Josh Smith had a very typical game for him, showing flashes of dominance, but not showing enough aggressiveness in finishing around the basket, and also getting into foul trouble on a silly foul. It was typical that when he touches the ball in the post he's the difference in UCLA's offense.
It was also typical that Jerime Anderson, who has emerged as a leader on the team and a guy who can make a clutch play, forced a turnover with 5 seconds left in overtime when UCLA was up by only 3 points. It was the play of the game.
It also is a very familiar scenario for this year's team to allow this to be a game with Washington State missing its two best players, Klay Thompson and Reggie Moore. They have consistently played down to their competition, and they did it again Saturday.

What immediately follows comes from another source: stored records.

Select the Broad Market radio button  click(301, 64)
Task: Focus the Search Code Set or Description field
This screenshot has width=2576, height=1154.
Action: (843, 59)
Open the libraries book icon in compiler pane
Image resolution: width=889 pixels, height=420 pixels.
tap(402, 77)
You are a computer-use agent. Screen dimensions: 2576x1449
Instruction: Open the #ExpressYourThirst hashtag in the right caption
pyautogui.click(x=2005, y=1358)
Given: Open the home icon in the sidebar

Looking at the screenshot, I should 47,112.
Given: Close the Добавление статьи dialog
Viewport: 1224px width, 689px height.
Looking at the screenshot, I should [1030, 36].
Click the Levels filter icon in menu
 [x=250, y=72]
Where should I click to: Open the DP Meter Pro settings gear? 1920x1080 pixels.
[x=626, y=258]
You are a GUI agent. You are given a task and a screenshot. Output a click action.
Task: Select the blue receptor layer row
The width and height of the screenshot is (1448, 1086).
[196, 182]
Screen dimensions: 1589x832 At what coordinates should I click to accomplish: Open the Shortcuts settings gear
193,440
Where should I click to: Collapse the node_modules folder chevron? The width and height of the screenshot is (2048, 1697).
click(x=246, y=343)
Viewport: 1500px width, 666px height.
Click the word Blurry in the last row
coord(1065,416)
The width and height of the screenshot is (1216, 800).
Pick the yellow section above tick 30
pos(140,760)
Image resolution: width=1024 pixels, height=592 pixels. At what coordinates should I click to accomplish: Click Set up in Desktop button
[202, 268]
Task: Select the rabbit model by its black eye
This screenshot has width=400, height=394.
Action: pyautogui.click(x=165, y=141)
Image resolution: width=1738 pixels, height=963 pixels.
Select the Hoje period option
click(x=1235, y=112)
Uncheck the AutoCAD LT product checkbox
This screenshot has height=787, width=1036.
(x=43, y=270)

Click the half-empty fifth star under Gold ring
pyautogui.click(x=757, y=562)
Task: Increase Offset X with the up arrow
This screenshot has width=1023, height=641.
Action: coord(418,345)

Give Washington State and its coach Ken Bone some credit. They did some things on offense that exploited UCLA's defensive weaknesses, and their zone defense forced the Bruins into shooting too many outside jumpers. Bone had the Cougars poised to win a game that, frankly, they had no business winning without Thompson and Moore.
The fact that this was a game that was so characteristic and indicative of this team's past transgressions was, well, disappointing. Over the last few weeks, with the team's improvement, it was starting to appear that the Bruins were growing and developing beyond their early-season issues. The loss to Washington on Thursday was disappointing, but only because it was a loss and not one due to these same old factors. It is worrisome that for this game, the last of the regular season, and heading into the Pac-10 tournament, the Bruins did fall back into so many of their bad habits.
But, perhaps you have to give these Bruins credit for growing and developing in one aspect: being hindered by their old issues and actually winning the game.